Po raz kolejny potwierdziło się jedno z praw Murphy’ego – im dany element jest bardziej istotny dla poprawnego działania całości, tym większe prawdopodobieństwo, że się popsuje. Na Międzynarodowej Stacji Kosmicznej pracują trzy komputery odpowiedzialne za sterowanie żyroskopami stabilizującymi kompleks, komunikację z Ziemią, przesyłanie danych telemetrycznych do Centrum Kontroli Lotów, sterowanie kosmicznym dźwigiem – Canadarm 2 oraz inne ważne systemy.Przypomnijmy: pierwszy z komputerów C&C uległ awarii we wtorek w nocy. Jego rolę przejął C&C-2, ale i on zaczął sygnalizować awarię twardego dysku. Astronauci zdecydowali się ręcznie przełączyć sterowanie na trzeci komputer, który jednak popsuł się niedługo później. ISS nie mógł już przekazywać telemetrii na Ziemię, więc astronauci nie mogli rozpocząć testów zainstalowanego dzień wcześniej ramienia Canadarm 2, nie mogli też odłączyć modułu Raffaello ani samego Endeavoura od stacji.

W czwartek zdecydowano o przedłużeniu misji promu o dwa dni, aby dać inżynierom z obsługi naziemnej czas na rozwiązanie problemów. Po zrestartowaniu wszystkich maszyn udało się przywrócić funkcjonowanie C&C-2, ale astronauci potrzebowali przynajmniej jednego zapasowego C&C, aby podjąć jakiekolwiek działania przy użyciu ramienia stacji lub promu. Zdecydowano więc, że C&C-1 (u którego stwierdzono awarię dysku twardego) będzie zastąpiony przez identyczny komputer, który dotychczas służył do sterowania sprzętem naukowym w module Destiny. Susan Helms znalazła na stacji dysk twardy ze starszą wersją oprogramowania C&C i ten właśnie dysk został wykorzystany do uruchomienia zapasowego komputera dowodzenia i kontroli.
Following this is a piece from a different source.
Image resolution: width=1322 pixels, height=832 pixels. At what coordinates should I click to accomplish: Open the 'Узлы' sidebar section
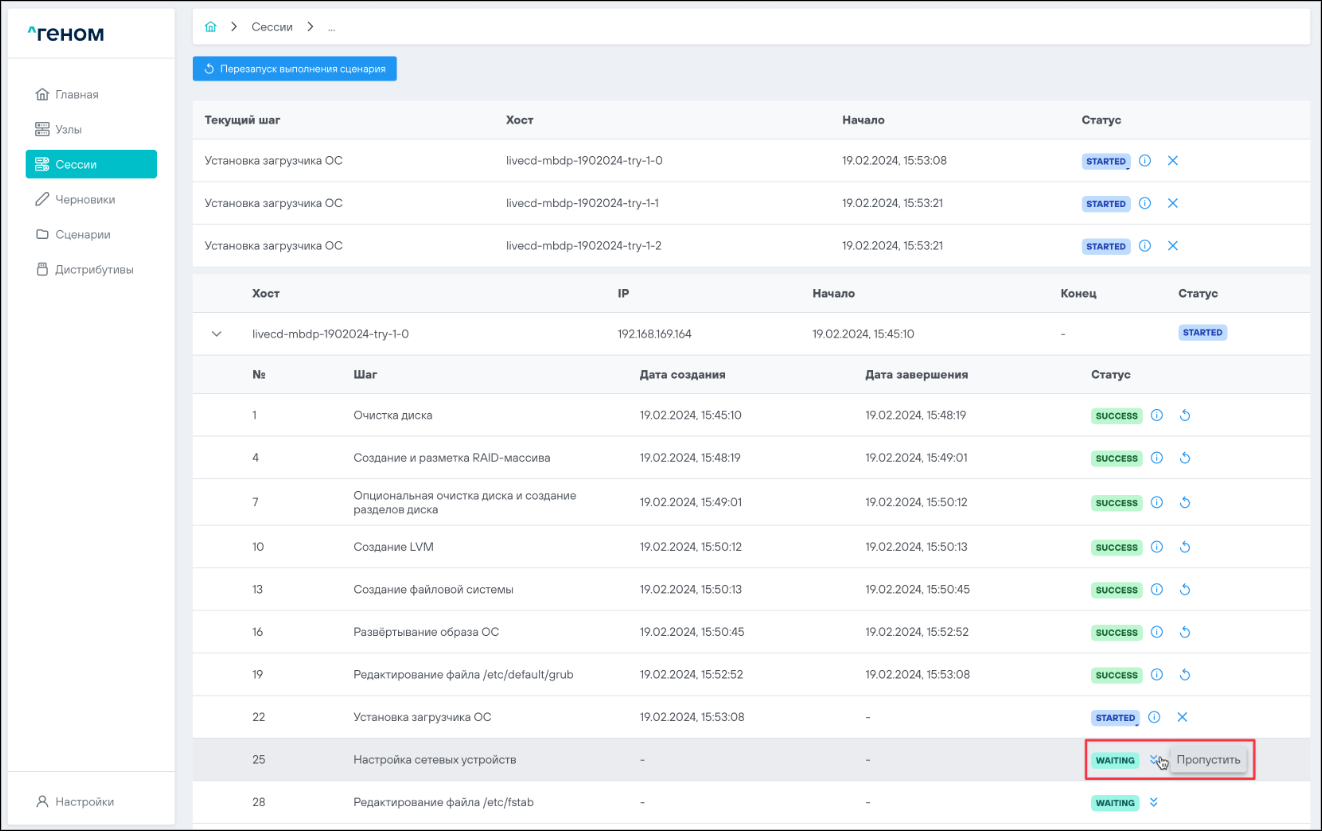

Mając dwa działające komputery, można było przystąpić do odłączenia modułu Raffaello. Odłączenie to miało miejsce w piątek o 22:03 naszego czasu. Niecałą godzinę później Raffaello był już w ładowni promu Endeavour.

W sobotę powróciły problemy z pamięcią masową C&C-2. Tymczasem inżynierowie z obsługi naziemnej musieli obejść się bez dysku twardego C&C-3 i nowe oprogramowanie zostało załadowane bezpośrednio do jego pamięci RAM. Krótko po 17:00 udało się uruchomić C&C-3. Mimo problemów z dostępem do dysku, C&C-2 działał, więc postanowiono rozpocząć testy nowego dźwigu Canadarm 2.
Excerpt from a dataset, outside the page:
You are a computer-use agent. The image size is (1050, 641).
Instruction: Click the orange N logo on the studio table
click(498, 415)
Pierwszym zadaniem dźwigu było przeniesienie palety SpaceLab (na niej Canadarm 2 był transportowany na orbitę) i „podanie” jej dźwigowi Endeavoura. Operacja rozpoczęła się w sobotę o 21:49 naszego czasu i przebiegała bardzo wolno – aby nie przeciążyć komputera dowodzenia i kontroli, postanowiono poruszać tylko jednym stawem Canadarma naraz. O 22:44 roboty „podały sobie ręce” i niedługo później SpaceLab był już w ładowni promu.
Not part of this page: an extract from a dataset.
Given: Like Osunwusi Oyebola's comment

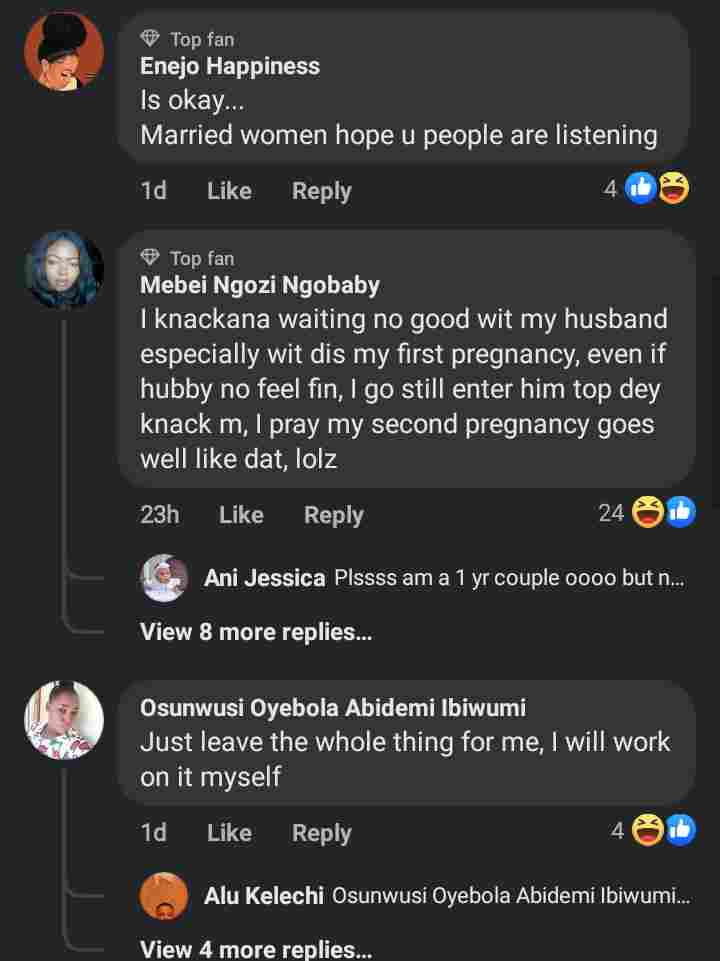Looking at the screenshot, I should point(229,833).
Obsługa naziemna musiała jeszcze podjąć decyzję, czy zezwolić na wcześniejsze oddokowanie promu od stacji. Gdyby na to nie pozwolono, rosyjski Sojuz-TM z Dennisem Tito i dwoma Rosjanami na pokładzie musiałby przebywać na orbicie parkingowej o 24 godziny dłużej. NASA uznała bowiem, że dokowanie Sojuza przed odłączeniem promu byłoby zbyt niebezpieczne. Ostatecznie w niedzielę o 13:10 stwierdzono, że komputery działają na tyle stabilnie, że Endeavour może zostać odłączony tego samego dnia o 19:34, a załoga Sojuza przybędzie na stację planowo, tj. ok. 10 rano w poniedziałek. Prom powinien przybyć na Ziemię we wtorek. Astronauci przywiozą na Ziemię śmieci, niepotrzebny sprzęt oraz uszkodzony komputer C&C-1, który ma być poddany dokładnej ekspertyzie.